Les pionniers du chemin de fer

L'histoire du funiculaire est intrinsèquement liée à celle du chemin de fer. Aussi, une digression s'avère indispensable à la compréhension du contexte qui a conduit à la création des premiers transports français par câble (ou plutôt cordage d'ailleurs), comptant parmi les premiers funiculaires au monde ouverts au transport public de voyageurs !

Cette histoire trouve naissance avec la révolution industrielle, plus précisément en Angleterre, où le rail est présent dès la fin du XVIIIe. Quelques voies, d'abord en bois, puis en métal, s'y développent sporadiquement, principalement pour le transport du charbon.

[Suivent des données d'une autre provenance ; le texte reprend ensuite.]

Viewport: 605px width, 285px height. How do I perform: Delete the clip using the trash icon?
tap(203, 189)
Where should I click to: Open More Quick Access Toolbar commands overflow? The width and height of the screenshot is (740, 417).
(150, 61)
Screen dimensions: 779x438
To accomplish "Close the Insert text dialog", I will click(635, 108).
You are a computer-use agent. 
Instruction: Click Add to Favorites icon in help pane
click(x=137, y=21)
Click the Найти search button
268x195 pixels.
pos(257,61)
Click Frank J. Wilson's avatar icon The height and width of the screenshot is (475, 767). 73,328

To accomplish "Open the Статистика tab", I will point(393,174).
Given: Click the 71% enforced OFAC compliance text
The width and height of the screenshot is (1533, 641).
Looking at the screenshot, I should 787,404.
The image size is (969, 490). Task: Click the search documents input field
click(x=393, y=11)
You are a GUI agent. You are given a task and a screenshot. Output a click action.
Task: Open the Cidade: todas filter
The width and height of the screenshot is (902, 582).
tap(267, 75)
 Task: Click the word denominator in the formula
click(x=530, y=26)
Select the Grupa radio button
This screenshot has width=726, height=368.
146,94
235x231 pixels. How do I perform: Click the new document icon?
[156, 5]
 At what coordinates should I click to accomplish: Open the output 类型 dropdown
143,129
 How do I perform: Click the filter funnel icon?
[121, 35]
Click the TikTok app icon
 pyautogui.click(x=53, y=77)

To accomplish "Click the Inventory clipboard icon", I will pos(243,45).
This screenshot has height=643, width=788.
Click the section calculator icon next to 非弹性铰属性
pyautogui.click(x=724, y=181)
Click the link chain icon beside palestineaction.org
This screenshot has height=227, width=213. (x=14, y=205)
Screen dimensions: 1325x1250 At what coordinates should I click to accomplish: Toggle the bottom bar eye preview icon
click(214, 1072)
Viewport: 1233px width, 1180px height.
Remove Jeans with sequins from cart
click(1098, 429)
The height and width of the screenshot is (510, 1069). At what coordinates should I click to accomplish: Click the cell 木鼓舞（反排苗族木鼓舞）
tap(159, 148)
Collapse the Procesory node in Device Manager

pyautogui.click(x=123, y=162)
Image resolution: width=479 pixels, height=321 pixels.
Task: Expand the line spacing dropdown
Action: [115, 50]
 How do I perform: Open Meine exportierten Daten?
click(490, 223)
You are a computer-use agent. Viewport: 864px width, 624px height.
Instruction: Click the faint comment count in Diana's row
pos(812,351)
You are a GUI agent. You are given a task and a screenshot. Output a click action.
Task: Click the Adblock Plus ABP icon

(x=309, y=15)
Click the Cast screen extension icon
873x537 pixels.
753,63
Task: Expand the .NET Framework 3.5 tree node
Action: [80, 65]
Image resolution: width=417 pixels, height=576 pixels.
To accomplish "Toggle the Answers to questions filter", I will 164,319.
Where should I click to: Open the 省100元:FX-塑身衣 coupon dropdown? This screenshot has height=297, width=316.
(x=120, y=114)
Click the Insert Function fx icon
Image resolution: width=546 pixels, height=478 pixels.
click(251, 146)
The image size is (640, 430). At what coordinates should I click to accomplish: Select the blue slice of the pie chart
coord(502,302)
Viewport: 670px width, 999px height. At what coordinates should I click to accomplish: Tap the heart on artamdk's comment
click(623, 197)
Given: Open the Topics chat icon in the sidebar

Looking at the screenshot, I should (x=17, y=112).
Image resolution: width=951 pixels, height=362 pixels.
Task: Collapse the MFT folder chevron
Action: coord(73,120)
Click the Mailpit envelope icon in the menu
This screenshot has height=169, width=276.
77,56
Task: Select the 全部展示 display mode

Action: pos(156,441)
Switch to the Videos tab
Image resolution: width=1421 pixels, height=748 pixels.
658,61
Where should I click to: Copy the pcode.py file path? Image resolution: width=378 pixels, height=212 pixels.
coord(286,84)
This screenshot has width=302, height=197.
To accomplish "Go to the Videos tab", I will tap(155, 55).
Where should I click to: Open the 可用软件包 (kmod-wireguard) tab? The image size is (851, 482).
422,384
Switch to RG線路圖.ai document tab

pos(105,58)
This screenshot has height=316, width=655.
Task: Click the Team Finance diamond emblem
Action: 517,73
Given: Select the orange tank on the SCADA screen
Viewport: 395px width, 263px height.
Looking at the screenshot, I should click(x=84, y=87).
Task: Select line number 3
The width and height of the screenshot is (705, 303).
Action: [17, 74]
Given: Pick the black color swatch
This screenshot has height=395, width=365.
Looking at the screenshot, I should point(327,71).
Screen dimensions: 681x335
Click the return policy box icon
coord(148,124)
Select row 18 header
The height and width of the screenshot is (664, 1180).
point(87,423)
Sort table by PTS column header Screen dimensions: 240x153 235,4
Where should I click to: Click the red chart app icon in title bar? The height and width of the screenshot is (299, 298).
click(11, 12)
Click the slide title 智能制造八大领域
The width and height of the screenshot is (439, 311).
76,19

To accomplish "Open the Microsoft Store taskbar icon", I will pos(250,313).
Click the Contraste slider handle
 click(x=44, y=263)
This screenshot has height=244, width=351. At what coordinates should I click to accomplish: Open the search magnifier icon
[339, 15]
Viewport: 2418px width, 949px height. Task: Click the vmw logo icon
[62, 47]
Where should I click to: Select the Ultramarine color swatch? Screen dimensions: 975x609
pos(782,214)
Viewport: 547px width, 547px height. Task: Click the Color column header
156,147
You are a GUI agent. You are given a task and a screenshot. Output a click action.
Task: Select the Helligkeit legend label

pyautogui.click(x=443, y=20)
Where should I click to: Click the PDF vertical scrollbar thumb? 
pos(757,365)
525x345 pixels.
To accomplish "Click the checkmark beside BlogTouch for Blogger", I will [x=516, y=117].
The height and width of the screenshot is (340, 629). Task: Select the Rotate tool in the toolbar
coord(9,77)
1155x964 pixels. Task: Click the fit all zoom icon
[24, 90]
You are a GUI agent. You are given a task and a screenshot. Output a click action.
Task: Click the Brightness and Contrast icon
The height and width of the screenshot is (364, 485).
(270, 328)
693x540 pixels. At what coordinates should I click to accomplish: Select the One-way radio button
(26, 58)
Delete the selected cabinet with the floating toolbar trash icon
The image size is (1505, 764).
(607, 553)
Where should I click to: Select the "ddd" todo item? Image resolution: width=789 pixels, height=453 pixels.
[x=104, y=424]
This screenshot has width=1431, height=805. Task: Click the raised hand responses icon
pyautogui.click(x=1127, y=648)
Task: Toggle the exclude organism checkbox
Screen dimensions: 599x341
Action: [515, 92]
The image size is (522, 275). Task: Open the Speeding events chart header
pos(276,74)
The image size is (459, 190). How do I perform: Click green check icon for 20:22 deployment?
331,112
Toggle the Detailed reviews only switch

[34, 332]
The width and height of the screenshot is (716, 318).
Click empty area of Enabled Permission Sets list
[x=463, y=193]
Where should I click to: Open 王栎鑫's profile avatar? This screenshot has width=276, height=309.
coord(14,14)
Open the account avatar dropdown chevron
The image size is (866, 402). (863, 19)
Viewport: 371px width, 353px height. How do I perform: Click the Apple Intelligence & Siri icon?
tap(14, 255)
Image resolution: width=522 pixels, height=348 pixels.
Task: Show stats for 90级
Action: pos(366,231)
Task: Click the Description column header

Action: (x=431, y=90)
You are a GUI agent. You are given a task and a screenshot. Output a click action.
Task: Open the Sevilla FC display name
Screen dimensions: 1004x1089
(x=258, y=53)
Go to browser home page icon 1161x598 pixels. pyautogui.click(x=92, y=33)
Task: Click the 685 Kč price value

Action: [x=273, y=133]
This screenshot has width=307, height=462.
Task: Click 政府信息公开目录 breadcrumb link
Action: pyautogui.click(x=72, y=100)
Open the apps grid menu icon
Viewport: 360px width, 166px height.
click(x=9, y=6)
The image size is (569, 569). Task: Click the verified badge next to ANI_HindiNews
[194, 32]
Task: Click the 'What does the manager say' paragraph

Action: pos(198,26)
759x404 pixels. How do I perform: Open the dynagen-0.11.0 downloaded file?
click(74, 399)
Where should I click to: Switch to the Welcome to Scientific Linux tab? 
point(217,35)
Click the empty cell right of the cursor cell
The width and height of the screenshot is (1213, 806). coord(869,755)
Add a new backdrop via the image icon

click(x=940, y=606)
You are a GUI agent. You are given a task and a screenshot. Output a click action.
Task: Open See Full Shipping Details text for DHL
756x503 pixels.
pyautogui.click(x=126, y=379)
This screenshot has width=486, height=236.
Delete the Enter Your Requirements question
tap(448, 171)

Fort de son caractère précurseur, le pays inaugure d’ailleurs le 25 septembre 1825 la ligne de Stockton à Darlington, qui transporte les premiers voyageurs de chemin de fer au monde.

La France ne demeure pas en reste pour autant. Dès 1823, une concession est attribuée à l'ingénieur Louis de Gallois pour la construction d'une ligne de chemin de fer entre Saint-Etienne et Andrézieux destinée à assurer le transport du charbon des nombreux puits de mines jusqu'aux rives de la Loire. Opérationnelle le 30 juin 1827, elle constitue la première ligne de voie ferrée d'Europe continentale ! Le 28 juin 1830, l’ouverture d’un premier tronçon du tracé Saint-Etienne – Lyon, vient, à son tour compléter le tableau. Cette ligne célèbre réalisée sous la direction de Marc Seguin sera finalement ouverte dans son intégralité en 1833, mais enregistre dès 1831 ses premiers voyageurs payants, et par la même ses premiers wagons tractés par locomotive.

Le développement du rail se poursuit en France, toujours dans le département de la Loire, au travers de la construction d'une ligne entre Andrézieux et Le Coteau, entamée par la « Compagnie du Chemin de Fer de la Loire », nouvellement créée par François Mellet et Charles Henry . Le tracé doit relier l'agglomération de Saint-Etienne à celle de Roanne, plus au nord du département, permettant ainsi d'acheminer le charbon plus en aval du fleuve, là où il s'avère plus facilement navigable. L'intégralité de son tracé est ouverte pour le transport de marchandises et voyageurs le 15 mars 1833.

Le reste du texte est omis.